'Kanye West should not be president': Chris Hayes grapples with the demise of parties

During the rise of Donald Trump in the 2016 Republican primary, MSNBC’s Chris Hayes found himself wondering what would happen if a reality TV star entered a Democratic primary race and started to rise in the polls.

“I kept saying, ‘What would be the equivalent for me? Who would the nominee have to be? And, hilariously, the example I came up with was Kanye West,” Hayes said. “Whatever you think about him as an artist or a personality, Kanye West should not be the president of the United States.”

“I don't think Kanye should have the nuclear codes, you know?” said Hayes, who hosts an hour of primetime each weeknight on MSNBC, in an interview on “The Long Game,” a Yahoo News podcast.

At a time when “I think people thought of his politics as, like, roughly liberal,” Hayes wondered what the Democratic Party would be able to do to stop a figure like West, a rap artist, from gaining traction in a party primary.

Hayes still thinks about that kind of a scenario. “I play with that idea all the time. Like, I still think about it,” he said.

Kanye West. (Photo illustration: Yahoo News; photos: AP(2), Getty Images)
Kanye West (Photo illustration: Yahoo News; photos: AP [2], Getty Images)

“I thought more about myself and my own conscience. Like, would I be a person who, on my platform, was talking to my audience — who was sort of falling in line behind someone — to be like, ‘This person shouldn’t be the nominee’?” Hayes said.

West, who has no experience in elected office, has talked publicly about running for president since 2015, when he first said he planned to do so in 2020. In response, the New Yorker magazine published a cartoon on its cover mocking both West and Trump that showed West holding up a newspaper with the headline “Trump Defeats Kanye,” in a nod to the iconic 1948 photo of President Harry Truman holding up a “Dewey Defeats Truman” headline.

West has since continued to play with the idea in public comments, saying last year that he was now looking ahead to a 2024 run. As recently as August, he posted on Instagram asking his followers if he would be a good president.

A year ago, West visited Trump at the White House and spoke with reporters in the Oval Office while wearing a piece of signature Trump apparel: the red “Make America Great Again” baseball cap. That came days after his appearance on “Saturday Night Live” wearing the same hat.
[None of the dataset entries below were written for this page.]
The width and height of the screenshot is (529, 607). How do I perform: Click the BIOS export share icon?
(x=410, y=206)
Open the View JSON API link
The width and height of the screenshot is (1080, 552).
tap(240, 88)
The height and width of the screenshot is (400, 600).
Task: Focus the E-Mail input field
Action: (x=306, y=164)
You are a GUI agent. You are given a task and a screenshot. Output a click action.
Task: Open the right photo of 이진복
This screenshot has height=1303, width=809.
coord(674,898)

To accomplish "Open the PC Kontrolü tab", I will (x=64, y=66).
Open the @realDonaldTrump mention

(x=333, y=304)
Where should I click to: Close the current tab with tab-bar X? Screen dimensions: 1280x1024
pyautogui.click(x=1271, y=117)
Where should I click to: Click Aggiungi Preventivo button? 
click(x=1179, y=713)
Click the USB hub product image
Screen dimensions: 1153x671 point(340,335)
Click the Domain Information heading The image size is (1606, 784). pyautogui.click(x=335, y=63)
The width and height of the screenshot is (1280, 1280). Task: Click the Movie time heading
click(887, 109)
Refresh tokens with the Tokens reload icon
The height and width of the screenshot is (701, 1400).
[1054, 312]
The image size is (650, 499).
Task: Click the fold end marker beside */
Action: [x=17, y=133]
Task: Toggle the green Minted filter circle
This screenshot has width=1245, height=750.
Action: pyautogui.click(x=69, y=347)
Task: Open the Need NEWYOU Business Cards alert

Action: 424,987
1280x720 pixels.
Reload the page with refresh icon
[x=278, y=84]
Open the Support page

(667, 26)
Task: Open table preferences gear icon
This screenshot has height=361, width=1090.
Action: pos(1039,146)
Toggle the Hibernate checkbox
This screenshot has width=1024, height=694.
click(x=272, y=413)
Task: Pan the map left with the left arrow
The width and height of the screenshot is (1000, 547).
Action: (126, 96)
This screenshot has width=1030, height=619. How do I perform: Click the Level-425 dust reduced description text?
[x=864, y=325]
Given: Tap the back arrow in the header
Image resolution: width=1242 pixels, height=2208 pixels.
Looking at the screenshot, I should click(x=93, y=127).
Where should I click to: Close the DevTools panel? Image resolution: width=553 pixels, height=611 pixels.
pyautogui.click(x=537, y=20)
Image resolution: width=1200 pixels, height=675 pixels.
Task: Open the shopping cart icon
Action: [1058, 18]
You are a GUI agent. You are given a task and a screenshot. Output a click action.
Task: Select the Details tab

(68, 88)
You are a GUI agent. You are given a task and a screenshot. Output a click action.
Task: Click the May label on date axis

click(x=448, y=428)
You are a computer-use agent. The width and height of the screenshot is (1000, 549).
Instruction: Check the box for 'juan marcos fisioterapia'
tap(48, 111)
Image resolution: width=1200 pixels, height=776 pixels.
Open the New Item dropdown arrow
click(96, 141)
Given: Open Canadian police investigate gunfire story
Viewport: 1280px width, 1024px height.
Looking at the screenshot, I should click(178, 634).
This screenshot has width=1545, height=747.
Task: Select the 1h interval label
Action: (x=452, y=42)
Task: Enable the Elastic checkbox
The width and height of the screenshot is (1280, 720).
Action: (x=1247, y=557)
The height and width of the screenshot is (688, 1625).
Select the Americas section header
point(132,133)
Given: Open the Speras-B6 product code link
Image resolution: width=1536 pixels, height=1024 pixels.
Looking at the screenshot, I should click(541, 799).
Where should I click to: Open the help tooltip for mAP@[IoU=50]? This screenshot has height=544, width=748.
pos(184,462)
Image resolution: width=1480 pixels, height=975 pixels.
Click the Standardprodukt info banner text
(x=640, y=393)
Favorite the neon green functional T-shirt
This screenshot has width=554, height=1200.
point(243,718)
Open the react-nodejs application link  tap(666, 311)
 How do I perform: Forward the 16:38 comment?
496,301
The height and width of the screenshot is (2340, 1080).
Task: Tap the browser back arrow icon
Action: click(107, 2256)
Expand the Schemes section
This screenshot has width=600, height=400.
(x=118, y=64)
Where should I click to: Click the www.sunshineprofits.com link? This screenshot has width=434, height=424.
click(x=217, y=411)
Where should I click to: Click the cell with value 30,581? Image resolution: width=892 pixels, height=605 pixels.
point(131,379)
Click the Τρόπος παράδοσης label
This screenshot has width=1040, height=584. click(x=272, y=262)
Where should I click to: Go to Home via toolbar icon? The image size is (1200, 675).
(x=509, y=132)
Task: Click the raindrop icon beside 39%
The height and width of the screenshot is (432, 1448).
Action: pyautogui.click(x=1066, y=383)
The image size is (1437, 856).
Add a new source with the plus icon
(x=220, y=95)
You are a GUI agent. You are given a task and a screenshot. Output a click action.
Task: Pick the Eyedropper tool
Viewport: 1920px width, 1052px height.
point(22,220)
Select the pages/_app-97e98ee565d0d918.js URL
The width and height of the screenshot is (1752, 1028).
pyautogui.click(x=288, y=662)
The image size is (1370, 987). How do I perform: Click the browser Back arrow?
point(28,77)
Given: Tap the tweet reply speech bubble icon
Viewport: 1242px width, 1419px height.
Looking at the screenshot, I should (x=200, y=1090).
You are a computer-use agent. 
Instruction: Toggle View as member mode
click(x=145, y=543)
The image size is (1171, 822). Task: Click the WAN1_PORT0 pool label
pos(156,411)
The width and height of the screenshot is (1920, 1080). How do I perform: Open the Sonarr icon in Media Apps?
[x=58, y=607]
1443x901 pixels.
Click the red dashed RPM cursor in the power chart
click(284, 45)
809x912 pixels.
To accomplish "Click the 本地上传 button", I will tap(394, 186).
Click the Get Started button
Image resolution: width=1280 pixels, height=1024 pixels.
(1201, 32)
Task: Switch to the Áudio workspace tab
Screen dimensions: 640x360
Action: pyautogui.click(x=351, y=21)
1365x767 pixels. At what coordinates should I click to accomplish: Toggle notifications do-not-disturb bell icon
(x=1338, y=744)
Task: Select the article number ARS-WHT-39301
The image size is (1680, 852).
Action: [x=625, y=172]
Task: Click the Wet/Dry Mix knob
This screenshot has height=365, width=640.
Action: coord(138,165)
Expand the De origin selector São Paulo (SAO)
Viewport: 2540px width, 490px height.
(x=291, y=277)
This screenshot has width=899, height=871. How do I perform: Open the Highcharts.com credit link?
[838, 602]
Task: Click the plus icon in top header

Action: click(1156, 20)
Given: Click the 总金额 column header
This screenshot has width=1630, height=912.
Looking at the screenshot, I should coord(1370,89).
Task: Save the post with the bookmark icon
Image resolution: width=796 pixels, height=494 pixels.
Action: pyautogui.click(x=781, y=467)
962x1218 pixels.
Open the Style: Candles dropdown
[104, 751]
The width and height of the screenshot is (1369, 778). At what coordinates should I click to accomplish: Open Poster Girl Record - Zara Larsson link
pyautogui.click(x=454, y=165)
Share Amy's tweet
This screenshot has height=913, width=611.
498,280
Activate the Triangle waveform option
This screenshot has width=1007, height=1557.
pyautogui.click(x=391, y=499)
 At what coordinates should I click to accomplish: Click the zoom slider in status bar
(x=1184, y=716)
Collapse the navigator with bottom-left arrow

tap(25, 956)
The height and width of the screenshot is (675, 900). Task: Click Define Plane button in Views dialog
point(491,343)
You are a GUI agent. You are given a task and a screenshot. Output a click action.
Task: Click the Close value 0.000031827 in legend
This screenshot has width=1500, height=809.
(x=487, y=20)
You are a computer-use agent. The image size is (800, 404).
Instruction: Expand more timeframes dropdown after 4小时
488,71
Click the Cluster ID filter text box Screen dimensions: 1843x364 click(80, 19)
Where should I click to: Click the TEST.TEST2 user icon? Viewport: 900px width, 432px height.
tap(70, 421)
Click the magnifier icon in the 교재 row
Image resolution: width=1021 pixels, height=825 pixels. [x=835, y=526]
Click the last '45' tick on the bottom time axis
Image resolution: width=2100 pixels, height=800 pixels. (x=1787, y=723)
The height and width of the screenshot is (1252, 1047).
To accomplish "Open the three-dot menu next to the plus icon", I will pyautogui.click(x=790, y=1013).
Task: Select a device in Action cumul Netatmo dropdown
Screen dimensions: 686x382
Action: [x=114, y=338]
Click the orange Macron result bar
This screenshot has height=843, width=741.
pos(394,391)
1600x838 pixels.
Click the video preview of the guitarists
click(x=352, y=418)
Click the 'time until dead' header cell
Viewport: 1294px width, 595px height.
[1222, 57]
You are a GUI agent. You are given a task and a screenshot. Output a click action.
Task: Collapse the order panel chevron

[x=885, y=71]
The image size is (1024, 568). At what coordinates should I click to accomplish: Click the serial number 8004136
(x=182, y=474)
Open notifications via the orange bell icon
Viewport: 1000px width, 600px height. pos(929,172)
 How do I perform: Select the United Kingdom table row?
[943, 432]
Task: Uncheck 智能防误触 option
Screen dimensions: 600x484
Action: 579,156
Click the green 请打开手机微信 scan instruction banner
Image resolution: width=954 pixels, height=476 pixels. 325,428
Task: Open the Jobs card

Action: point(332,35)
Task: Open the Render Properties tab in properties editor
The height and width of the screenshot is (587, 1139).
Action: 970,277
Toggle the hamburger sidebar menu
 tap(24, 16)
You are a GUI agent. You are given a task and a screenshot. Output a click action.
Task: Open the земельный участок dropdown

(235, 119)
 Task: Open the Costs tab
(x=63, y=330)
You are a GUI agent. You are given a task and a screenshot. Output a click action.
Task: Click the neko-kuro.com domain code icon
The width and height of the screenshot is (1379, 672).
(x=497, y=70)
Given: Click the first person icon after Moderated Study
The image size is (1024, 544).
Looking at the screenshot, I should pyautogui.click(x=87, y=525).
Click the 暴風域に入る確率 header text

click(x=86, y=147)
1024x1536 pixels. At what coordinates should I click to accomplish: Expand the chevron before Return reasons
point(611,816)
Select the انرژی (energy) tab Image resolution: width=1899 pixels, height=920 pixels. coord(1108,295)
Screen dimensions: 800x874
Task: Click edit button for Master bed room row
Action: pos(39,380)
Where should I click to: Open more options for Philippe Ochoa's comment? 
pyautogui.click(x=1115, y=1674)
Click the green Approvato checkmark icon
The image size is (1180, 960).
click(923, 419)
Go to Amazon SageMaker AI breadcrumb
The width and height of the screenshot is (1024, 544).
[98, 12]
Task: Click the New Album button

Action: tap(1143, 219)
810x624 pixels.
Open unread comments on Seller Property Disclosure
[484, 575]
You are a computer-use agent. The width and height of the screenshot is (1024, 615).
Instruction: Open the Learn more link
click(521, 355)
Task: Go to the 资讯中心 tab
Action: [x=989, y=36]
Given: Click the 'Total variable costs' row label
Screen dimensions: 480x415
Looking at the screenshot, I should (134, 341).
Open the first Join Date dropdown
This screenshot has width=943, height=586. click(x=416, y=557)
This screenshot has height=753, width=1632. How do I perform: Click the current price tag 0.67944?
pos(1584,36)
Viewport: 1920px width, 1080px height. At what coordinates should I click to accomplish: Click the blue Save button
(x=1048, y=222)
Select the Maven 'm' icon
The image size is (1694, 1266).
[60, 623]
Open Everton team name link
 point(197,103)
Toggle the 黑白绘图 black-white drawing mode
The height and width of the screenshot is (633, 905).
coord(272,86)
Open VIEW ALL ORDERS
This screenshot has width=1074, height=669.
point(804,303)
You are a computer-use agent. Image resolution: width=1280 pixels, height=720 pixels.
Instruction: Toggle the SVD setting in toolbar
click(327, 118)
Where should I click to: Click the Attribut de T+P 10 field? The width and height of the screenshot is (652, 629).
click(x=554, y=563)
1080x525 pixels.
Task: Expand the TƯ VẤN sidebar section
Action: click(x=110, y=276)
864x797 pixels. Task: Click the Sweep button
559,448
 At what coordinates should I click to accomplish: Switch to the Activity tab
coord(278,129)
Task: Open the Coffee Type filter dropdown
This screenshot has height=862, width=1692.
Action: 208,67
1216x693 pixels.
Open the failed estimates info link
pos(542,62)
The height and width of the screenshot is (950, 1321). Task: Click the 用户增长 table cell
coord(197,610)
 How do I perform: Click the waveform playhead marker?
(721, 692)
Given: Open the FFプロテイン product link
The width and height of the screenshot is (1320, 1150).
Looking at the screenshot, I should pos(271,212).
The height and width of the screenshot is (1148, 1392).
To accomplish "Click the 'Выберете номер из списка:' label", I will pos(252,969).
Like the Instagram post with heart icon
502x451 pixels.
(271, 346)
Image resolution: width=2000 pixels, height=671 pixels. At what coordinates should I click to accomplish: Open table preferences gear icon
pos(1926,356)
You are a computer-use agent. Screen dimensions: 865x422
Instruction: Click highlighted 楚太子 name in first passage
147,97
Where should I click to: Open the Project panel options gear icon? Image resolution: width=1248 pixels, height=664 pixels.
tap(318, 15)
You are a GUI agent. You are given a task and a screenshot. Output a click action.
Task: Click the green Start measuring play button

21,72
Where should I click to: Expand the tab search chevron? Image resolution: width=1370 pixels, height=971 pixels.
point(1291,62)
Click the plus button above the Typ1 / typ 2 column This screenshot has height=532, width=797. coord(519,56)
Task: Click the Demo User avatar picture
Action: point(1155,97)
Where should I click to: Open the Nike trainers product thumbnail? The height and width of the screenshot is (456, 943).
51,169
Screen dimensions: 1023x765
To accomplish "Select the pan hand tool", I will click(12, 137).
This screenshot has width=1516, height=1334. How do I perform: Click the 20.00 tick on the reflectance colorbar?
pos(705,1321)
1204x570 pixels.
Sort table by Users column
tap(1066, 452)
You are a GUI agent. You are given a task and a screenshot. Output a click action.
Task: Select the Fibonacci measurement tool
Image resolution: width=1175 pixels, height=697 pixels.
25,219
West has surprised fans by defending Trump from criticism and aligning himself with the Republican Party in some of his comments.

Hayes wrote about the loss of trust in mediating institutions, such as political parties, in his 2011 book, “Twilight of the Elites.” “The most important social project we must undertake in the wake of the fail decade is reconstructing our institutions so that we once again feel comfortable trusting them,” he wrote. (The “fail decade” refers to 2000-2010 and specifically to the Iraq War, the financial crisis and the Catholic abuse scandal.)

He said on “The Long Game” that there are two forces creating openings for underqualified individuals to run for national or statewide elected office: “strong polarization, weak parties.”

“The lack of mediation combined with polarization just really creates really ugly incentives,” Hayes said.

In other words, polarization creates a situation where no matter who the two parties produce as their nominees, most voters revert to tribal identity and pick a side when it comes down to Democrat versus Republican, and rationalize away or ignore their nominees’ imperfections.

“I say this all the time when I do events. I’m like, ‘Anyone in this room, literally anyone in this room … who became the Democratic Party nominee would have a shot at being president … a 50-50 chance,’” Hayes said.

And weak parties create a situation where there are few options for a party establishment if it knows a candidate is unqualified or unprepared for the presidency, but that candidate is able to leverage some combination of celebrity, outrage and appeals to a hard-core element to gain political traction.

“Now, the Democrats don’t face that right now,” Hayes said.

“Even Andrew Yang — I think you could make a strong argument he lacks the qualifications necessary to be president — he’s not a sociopath,” Hayes said, contrasting Yang to Trump. “He’s not a pathological narcissist. He’s not, like, an obviously dangerous person.”